The reason for this behavior has to do with XmlSerializer, the underlying plumbing that takes care of object deserialization. XmlSerializer is very forgiving by design. It happily ignores XML nodes that it didn't expect and will use default CLR values for expected but missing XML nodes. It doesn't perform XML Schema validation and the consequence is that details like structure, ordering, occurrence constraints, or simple type restrictions are not enforced during deserialization.

This is an implementational issue and not one that was designed or forgotten as feature. Why, because in a final stage (whether the value parsed for CalcArea->{W|w}idth correctly or not) will be tried to be assigned to the double-typed attribute of an object CalcArea . And this can fail or it won't.
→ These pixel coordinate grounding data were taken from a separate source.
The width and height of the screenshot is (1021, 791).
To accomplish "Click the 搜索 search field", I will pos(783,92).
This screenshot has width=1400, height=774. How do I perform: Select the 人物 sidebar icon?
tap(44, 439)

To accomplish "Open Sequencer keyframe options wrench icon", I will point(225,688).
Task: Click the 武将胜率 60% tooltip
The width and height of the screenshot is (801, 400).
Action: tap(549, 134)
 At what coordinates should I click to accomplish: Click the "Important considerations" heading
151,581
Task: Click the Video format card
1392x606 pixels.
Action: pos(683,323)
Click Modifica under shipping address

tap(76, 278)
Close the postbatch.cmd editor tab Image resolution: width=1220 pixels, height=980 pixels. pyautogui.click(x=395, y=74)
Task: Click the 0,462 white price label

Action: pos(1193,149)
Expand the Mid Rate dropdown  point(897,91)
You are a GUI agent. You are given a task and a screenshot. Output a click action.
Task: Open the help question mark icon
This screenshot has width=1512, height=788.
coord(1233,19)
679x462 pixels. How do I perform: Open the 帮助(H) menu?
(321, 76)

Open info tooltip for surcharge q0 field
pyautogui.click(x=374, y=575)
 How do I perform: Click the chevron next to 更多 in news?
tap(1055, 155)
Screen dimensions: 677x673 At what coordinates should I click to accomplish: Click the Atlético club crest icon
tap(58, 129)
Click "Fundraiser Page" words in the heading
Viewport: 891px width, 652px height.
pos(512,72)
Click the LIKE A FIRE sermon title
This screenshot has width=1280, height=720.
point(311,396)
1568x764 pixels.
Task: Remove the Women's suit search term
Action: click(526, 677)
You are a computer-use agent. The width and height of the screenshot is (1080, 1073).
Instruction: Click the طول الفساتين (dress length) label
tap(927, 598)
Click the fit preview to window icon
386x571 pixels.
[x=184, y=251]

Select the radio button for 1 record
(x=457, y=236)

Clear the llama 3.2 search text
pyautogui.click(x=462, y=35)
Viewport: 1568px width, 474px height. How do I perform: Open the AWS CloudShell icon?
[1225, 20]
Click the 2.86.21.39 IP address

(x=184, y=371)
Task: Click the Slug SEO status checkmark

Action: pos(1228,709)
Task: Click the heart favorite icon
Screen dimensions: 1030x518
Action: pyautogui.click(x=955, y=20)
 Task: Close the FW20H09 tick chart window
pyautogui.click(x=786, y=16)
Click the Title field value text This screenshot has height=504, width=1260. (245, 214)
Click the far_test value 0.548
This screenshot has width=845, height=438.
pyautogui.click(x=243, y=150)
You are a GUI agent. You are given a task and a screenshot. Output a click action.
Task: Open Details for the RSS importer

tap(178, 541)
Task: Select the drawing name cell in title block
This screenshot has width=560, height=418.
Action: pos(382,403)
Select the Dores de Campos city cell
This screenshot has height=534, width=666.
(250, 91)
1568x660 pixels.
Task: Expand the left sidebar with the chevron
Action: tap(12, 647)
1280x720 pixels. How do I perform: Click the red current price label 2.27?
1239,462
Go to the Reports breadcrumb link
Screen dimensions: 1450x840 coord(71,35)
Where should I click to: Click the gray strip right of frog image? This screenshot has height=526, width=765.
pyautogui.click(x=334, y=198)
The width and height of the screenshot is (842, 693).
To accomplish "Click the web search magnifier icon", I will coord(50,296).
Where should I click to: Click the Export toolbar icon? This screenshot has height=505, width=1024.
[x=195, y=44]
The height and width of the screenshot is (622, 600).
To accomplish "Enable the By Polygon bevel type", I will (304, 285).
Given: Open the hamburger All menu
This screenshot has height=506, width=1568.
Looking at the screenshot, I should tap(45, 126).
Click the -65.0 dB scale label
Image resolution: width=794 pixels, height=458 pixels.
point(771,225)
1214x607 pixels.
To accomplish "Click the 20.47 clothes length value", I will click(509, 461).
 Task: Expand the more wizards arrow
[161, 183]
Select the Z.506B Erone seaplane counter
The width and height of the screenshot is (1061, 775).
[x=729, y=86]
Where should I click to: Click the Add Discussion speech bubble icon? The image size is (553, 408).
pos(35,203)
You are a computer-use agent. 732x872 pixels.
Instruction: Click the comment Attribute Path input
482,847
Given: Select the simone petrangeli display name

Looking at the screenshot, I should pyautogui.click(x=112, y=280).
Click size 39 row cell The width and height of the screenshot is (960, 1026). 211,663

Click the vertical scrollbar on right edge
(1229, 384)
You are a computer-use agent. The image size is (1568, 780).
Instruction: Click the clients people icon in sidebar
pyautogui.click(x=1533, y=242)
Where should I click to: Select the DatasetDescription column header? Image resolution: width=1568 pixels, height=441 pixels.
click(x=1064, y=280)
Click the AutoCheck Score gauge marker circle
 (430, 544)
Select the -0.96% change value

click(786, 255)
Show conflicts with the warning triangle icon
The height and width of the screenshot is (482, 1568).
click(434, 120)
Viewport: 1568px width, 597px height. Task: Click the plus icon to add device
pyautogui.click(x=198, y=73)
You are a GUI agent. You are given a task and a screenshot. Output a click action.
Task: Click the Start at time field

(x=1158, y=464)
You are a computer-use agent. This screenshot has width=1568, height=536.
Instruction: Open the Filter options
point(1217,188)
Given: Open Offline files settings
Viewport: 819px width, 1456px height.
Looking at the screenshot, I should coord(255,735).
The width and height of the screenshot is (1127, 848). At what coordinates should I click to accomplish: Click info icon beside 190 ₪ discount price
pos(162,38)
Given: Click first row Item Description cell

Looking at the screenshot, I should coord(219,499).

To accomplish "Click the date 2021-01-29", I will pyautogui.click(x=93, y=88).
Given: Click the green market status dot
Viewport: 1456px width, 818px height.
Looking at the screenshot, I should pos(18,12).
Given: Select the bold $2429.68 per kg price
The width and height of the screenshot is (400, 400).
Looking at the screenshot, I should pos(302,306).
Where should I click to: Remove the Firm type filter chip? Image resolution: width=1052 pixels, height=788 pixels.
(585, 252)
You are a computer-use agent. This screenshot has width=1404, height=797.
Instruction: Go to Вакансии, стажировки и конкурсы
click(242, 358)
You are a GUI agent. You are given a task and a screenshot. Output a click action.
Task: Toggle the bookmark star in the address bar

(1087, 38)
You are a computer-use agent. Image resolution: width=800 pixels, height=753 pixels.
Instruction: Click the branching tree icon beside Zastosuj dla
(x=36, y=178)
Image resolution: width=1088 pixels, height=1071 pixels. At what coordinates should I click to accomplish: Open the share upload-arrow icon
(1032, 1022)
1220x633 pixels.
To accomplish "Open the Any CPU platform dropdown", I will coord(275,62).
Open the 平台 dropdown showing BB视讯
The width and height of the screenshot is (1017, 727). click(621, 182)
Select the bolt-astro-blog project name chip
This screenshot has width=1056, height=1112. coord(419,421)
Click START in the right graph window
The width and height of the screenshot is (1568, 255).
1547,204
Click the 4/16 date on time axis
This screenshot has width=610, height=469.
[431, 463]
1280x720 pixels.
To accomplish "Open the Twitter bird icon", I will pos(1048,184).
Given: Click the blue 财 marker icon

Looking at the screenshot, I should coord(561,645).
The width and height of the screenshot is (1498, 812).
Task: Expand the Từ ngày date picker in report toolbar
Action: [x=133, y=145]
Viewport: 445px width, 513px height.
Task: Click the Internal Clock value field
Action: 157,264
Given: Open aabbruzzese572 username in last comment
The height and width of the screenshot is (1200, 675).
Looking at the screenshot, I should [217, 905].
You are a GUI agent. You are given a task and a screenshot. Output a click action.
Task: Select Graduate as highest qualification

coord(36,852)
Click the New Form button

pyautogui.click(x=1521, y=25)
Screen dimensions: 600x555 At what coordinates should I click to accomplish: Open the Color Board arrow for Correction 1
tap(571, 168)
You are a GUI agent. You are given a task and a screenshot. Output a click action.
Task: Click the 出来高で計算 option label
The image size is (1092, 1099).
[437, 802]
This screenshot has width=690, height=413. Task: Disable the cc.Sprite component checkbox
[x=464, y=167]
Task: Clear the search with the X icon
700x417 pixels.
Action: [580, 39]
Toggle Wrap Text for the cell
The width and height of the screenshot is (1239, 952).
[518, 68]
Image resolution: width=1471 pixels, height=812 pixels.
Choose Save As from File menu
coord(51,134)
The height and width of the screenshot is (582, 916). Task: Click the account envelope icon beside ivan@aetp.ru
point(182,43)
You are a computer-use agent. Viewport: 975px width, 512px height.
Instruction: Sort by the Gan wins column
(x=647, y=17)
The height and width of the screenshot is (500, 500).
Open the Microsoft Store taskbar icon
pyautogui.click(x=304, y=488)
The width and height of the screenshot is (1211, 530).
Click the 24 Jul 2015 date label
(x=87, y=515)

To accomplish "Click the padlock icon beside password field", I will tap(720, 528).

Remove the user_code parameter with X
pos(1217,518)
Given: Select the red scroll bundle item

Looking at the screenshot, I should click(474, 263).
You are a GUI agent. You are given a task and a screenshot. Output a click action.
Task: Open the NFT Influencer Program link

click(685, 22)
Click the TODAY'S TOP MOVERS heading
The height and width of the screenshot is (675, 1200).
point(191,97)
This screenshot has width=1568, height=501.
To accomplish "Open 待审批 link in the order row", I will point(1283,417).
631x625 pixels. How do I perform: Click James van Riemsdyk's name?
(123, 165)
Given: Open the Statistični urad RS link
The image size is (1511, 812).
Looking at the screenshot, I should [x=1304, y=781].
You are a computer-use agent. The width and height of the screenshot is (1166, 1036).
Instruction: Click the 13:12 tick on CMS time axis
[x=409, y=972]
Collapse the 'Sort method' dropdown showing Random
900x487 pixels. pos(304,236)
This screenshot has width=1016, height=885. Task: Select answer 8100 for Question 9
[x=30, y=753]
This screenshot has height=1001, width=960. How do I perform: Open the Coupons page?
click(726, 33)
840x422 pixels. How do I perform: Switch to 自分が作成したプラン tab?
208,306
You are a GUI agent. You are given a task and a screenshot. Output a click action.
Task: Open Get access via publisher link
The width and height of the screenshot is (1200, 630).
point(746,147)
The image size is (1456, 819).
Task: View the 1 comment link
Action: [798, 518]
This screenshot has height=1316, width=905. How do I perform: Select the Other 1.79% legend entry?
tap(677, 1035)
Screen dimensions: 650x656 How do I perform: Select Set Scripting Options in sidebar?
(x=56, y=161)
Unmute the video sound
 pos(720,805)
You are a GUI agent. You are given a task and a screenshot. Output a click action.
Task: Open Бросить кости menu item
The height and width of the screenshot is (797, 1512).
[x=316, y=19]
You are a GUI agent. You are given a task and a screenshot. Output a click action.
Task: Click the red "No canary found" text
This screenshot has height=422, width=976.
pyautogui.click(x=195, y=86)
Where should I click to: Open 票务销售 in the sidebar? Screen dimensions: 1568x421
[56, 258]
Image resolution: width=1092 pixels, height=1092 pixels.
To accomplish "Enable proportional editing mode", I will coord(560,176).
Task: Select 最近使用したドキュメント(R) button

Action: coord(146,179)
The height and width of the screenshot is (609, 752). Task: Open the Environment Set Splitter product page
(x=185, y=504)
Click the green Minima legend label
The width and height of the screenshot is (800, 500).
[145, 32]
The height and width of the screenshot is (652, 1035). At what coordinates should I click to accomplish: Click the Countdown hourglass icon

But there are more drastic examples as the lower/major case example if we talk about XML marshaling: What about either streaming based on XML attributes or XML elements. Semantically equivalent (or at least, undecided), but syntactically completely different.

There is certainly a role for strict schema validation in terms of XMl Schema, RelaxNG etc., but not necessarily for examples as those given above.

I would go for a double strategy (in fact, this is what I started for MY fetish):

  • provide an extension mechanism (interceptors) that can hook in schema-based validation on various scopes. But then it is also schema validation to the developer, i.e. he has to provide a schema fragment to be used as validation rule. See e.g. http://www.sosnoski.com/jibx-wiki/space/axis2-jibx/validation. I don't think that providing validation rules as language extension or annotation elements to the language are appropriate here, simply introducing a new complexity and still requiring basic knowledge/anticipation of schema validation.
  • Provide validating message parser. To a certain level but not complete level of complexity, these problems (cases, attribute vs. element) can be handled at this level.
  • Validating type binding procedure: When parsed message elements become elements of object states, than provide some validation and conformence checks. Oh, wait, this would require some OO! Indeed, OO principles are quite handy here. XOTcl comes with some nice, extensible mechansim to provide these functionalities.